Interactive OS for RISC-V

First up, a weird jump to RISCV after dabbling in x86? Yes, I liked RISC-V more, and saw a good potential.

NOTE: It's most definitely not because I find the assembly easier to write and debug :D. Probably.

Tools

Compiler

The branch of compiler I used was riscv32-unknown-elf-*, and can be found on the AUR by the name riscv-gnu-toolchain-bin. Yes, use the precompiled binaries. No, don't compile it on your machine, unless it's a pretty good one, or you will be waiting for it to complete for a long time.

Ensure you have riscv32-unknown-elf-gdb installed as well, you will need it later down the line for more complex tasks.

QEMU

To emulate a RISC-V (R-V) 64 machine, I am going to use QEMU, specifically qemu-system-riscv64. The type of device we will use is the VirtIO device (virt...virtual, get it?)

Overview

So, what we want to do is run a kernel, and it should take in our user input, and do some stuff, and output some stuff on the screen. The emphasis of this blog is the ability to take in user input and output something. And also maybe the ability to run on RISC-V hardware.

Details

Getting into the details.

Kernel Code

We want our entry point to be a simple void kernel(void). We will write what our kernel does first, and then later, we will see how to actually make the (emulated) RISC-V processor start executing from here.

UART

Universal Asynchronous Receiver Transmitter (UART) is a way for peripheral devices to communicate with the processor (or programs running on the processor in privileged mode). QEMU, our emulator, has a way for using UART for I/O. UART will help us send our keystrokes to our OS (through our R-V system), and help the OS "print" something. This is explained better right below this yapping.

We will configure QEMU later, but UART, like most memory-mapped I/O devices, has a lot of registers that are accessible by the processor for controlling its functionality. How do you control the registers for controlling its functionality? Well, UART's registers contain data, which decides UART's functionality, and these registers can be written to, or read from, from certain memory locations. It's called memory-mapped I/O for a reason...the functionality is controlled through reads from or writes to specific memory locations.

UART that QEMU uses implements the 16550 specifications (opens in a new tab). We'll use only the standard sections of the datasheet, as we want this OS to be as close to the standard specifications as possible. No vendor lock-in :D.

UART registers.

# PROVIDED INFORMATION
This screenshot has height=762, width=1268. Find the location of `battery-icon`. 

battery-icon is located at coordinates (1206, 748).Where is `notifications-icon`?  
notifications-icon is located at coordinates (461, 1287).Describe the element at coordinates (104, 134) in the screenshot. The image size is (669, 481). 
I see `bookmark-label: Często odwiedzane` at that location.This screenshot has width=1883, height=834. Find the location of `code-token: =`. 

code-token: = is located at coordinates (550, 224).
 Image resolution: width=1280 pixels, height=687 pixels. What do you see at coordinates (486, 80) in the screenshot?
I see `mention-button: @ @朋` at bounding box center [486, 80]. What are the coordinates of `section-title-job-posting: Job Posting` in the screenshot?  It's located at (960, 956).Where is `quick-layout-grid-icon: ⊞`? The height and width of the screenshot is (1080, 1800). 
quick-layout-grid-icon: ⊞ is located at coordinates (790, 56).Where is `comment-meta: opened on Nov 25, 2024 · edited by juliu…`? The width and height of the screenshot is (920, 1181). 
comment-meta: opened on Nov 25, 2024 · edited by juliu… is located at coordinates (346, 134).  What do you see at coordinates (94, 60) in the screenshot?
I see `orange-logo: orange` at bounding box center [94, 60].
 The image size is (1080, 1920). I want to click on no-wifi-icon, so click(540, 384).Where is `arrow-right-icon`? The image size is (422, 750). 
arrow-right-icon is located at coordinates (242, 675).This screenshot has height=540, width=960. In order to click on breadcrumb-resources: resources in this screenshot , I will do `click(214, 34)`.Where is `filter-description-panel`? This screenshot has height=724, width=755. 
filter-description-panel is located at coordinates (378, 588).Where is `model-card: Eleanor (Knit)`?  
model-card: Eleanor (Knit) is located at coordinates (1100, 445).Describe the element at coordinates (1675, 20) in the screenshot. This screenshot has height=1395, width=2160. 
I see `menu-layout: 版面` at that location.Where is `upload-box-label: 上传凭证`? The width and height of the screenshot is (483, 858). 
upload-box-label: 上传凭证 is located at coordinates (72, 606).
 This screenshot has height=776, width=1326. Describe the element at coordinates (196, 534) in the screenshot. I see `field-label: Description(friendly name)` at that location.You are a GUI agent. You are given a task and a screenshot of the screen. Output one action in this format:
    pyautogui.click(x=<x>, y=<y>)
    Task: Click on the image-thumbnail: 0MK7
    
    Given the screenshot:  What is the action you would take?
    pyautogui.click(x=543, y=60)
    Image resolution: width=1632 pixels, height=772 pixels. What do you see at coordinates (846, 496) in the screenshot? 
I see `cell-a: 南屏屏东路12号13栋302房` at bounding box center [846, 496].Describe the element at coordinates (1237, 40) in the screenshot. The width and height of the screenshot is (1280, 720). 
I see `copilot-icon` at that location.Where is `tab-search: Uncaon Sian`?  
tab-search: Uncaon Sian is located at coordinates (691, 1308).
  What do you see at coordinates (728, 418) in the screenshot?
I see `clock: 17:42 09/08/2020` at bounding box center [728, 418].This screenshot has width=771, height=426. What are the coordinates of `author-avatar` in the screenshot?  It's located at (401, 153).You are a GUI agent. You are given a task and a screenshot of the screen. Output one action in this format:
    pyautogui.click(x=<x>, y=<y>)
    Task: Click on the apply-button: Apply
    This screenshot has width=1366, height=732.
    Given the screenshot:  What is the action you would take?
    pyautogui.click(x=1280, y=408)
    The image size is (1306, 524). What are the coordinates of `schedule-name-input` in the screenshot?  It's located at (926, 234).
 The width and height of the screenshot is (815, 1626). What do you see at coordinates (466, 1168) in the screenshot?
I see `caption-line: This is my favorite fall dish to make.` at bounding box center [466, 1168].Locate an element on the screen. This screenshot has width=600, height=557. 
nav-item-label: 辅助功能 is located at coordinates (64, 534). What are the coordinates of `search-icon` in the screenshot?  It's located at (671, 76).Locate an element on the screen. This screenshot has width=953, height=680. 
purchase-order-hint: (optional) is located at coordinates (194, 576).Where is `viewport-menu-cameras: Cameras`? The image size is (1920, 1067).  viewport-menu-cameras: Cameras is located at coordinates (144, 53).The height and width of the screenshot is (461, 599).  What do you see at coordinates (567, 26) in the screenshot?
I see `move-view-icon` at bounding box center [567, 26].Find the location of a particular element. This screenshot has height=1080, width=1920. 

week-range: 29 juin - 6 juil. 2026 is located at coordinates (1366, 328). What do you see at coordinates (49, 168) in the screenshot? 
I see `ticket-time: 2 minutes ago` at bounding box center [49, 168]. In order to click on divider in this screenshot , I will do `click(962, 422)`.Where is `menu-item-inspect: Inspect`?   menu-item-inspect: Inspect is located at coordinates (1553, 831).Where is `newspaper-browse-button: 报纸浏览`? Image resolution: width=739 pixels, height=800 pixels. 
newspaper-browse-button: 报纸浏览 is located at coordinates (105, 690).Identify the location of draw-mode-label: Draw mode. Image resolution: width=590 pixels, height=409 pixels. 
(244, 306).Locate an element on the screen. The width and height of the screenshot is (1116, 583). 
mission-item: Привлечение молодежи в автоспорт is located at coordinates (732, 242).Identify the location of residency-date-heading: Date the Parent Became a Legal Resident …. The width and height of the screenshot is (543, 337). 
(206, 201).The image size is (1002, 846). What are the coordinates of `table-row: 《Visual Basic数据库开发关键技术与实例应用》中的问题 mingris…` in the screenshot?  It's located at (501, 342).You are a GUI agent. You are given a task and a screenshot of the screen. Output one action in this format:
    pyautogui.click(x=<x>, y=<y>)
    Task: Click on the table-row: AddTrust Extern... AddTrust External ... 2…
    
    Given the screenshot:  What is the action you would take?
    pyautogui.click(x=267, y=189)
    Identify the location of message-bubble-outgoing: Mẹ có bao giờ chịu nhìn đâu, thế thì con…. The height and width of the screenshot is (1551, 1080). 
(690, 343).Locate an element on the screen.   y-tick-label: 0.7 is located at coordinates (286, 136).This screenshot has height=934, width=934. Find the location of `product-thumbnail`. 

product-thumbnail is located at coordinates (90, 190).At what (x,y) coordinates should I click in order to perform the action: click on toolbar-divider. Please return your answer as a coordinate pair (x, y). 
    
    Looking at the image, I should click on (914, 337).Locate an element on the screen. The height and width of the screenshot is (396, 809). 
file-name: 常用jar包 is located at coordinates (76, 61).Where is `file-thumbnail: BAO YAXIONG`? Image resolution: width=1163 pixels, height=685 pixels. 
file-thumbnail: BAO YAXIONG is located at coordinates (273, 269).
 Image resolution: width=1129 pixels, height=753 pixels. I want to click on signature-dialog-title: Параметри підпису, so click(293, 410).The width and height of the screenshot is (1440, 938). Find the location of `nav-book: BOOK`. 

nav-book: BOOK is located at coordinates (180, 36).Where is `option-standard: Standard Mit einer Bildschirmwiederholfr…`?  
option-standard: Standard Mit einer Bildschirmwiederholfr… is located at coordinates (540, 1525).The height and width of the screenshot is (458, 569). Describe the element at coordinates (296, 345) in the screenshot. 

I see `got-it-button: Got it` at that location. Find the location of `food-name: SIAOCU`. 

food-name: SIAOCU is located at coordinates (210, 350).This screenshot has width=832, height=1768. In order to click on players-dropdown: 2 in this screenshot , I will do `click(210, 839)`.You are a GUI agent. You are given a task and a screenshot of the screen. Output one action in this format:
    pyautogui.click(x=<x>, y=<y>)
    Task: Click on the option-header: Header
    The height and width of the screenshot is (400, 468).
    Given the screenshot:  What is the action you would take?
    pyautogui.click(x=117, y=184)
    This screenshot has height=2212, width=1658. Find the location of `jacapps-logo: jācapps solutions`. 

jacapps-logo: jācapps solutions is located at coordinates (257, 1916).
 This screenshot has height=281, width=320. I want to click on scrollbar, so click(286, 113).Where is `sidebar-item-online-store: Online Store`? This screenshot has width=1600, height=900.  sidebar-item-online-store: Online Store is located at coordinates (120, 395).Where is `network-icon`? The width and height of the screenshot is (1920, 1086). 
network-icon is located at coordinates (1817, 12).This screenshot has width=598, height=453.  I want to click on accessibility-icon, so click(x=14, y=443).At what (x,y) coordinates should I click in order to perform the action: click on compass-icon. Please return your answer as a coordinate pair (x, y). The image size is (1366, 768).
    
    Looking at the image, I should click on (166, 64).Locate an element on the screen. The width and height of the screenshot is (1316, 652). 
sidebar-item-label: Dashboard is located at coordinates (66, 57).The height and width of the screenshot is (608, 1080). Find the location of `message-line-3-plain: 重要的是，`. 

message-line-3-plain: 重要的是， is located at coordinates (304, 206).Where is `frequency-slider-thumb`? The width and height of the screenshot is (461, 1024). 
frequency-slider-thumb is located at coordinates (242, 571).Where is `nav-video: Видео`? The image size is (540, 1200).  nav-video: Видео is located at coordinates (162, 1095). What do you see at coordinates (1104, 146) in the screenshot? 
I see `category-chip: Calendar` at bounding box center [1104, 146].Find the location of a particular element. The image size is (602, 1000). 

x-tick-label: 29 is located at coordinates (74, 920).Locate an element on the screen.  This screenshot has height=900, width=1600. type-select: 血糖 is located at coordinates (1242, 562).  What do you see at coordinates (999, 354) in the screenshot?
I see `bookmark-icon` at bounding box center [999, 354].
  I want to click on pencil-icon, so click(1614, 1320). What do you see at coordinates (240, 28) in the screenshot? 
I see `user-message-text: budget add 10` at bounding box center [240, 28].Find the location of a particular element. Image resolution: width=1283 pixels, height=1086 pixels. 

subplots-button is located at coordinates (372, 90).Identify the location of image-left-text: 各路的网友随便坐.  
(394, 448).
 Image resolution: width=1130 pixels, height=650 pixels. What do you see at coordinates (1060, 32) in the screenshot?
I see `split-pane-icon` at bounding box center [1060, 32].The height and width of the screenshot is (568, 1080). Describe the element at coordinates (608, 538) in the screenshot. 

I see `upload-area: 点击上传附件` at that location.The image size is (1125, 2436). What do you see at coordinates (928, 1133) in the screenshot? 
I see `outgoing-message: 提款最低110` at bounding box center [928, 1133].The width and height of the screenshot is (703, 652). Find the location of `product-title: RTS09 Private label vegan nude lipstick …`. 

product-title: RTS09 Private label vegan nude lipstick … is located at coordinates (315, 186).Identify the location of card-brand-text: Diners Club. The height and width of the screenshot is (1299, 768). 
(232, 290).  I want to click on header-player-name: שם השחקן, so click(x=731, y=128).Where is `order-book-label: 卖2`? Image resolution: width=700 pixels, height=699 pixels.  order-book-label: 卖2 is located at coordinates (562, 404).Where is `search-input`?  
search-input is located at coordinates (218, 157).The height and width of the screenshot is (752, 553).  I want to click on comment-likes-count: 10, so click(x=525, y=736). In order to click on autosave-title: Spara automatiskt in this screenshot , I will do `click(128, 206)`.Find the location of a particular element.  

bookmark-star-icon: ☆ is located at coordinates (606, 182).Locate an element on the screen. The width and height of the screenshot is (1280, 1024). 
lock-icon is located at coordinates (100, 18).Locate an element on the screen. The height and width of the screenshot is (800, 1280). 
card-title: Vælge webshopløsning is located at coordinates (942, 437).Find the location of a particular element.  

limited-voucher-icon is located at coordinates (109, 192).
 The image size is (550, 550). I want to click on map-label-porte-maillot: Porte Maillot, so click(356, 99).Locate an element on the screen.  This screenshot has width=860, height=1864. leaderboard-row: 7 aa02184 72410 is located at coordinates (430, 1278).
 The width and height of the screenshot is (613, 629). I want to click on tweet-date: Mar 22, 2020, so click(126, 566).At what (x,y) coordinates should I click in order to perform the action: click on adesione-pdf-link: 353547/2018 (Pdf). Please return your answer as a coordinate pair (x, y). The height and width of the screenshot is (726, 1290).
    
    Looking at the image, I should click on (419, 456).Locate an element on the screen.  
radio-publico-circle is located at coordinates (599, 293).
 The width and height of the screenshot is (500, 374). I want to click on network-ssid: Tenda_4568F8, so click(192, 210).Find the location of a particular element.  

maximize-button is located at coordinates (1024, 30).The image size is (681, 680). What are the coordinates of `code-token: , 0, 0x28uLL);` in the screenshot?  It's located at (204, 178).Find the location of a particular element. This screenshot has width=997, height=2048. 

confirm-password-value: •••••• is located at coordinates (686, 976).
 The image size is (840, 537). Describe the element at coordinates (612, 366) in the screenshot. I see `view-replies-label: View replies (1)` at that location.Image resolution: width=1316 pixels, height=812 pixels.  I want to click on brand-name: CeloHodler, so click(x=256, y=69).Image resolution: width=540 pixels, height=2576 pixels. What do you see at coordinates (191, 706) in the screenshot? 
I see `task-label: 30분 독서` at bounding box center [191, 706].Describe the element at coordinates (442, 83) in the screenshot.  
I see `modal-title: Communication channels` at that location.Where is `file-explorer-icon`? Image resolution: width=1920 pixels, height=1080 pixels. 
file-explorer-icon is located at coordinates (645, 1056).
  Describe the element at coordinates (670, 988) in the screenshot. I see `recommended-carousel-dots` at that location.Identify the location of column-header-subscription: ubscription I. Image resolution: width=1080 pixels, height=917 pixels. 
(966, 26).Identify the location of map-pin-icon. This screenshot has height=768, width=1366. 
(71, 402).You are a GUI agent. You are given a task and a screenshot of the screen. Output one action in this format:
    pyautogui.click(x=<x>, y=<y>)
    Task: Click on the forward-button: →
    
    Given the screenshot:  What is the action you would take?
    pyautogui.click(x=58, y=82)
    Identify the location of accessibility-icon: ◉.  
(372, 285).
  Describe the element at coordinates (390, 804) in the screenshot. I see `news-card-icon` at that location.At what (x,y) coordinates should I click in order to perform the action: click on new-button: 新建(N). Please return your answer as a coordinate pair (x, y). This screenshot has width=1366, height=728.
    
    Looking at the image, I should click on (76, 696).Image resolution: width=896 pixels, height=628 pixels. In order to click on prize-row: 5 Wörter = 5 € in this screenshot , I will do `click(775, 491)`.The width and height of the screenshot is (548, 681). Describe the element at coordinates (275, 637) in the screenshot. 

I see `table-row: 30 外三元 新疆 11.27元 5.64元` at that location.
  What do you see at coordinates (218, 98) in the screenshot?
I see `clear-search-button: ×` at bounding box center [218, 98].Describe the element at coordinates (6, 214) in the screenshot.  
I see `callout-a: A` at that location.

# PROBLEMS AND TASKS
[1] According to the RISC-V OS write-up, what specification does the UART used by QEMU implement?
[2] Carry the RISC-V OS write-up forward from its final line.
The records were drawn from a separate source.

# YOUR RESPONSES
[1] It implements the 16550 specifications.

[2]
Two of UART's registers exist for holding read and write data respectively. The read data is input from the peripheral, and write data is output to the peripheral. The read register, Receiver Holding Register (RHR), holds the byte input from the peripheral that's read eventually by the processor (as long as the processor reads before new data comes in), and the write register, Transmitter Holding Register (THR), holds the byte output that will be sent to the peripheral (as long as it's sent before the processor writes a new value to it). UART registers are byte-long, and thus, it's byte-by-byte data transfer. There are ways to work with the overwrite problem that can be noticed above, but that's explained later.

What QEMU does is connect your standard I/O to the system's monitor. What it means is that every character that you type in your console running QEMU will be sent to RHR, and can be read by the R-V processor. Also, every character that the processor writes to THR will be sent to your console, and displayed on to your console output.

The base address for UART in QEMU is 0x1000 0000 (opens in a new tab) and all the register offsets are from this base address.

#define UART_BASE_ADDR (0x10000000)

Initializing UART registers

First, the UART communication channel needs to be initialized. There are some registers that need certain values before you start using it.

One of the functionalities we want to initialize is the ability to be able to know when the data in RHR is ready to be read (ie. the transmission from peripheral to the register is complete). For this, the Interrupt Enable Register (IER) needs to be configured to allow the "Data Ready" interrupt. The bit 0 of IER, when enabled, enables Data Ready interrupt. IER is at offset 0x1 from the base address.

#define UART_IER ((volatile uint8_t *) UART_BASE_ADDR + 0x1)
 
void
uart_init() {
    *UART_IER |= 0b00000001;
}

or, in fancier ways:

#define MM_PTR(x)               ((volatile uint8_t*)x)
#define MM_PTR_OFF(base, off)   (base + off)
#define UART_OFF(x)             MM_PTR_OFF(UART_BASE_ADDR, x)
#define UART_IER                MM_PTR(UART_OFF(0x1))
 
void
uart_init() {
    *UART_IER |= 0b00000001;
}

Next, we want to deal with the overwrite problem. The easiest way is to use something which can store multiple values (like an array or similar) instead of one value. We also want the data stored first, to be read first. This behavior is First In First Out (FIFO), and is commonly called a queue. In UART there is a FIFO Control Register (FCR) where FIFO can be enabled. This is by setting bit 0 of FCR. FCR is located at 0x2 offset to the base address.

How does the FIFO work with RHR and THR? Well, for you, no changes. If FIFO is enabled, access to RHR and THR will be from RHR FIFO and THR FIFO respectively instead.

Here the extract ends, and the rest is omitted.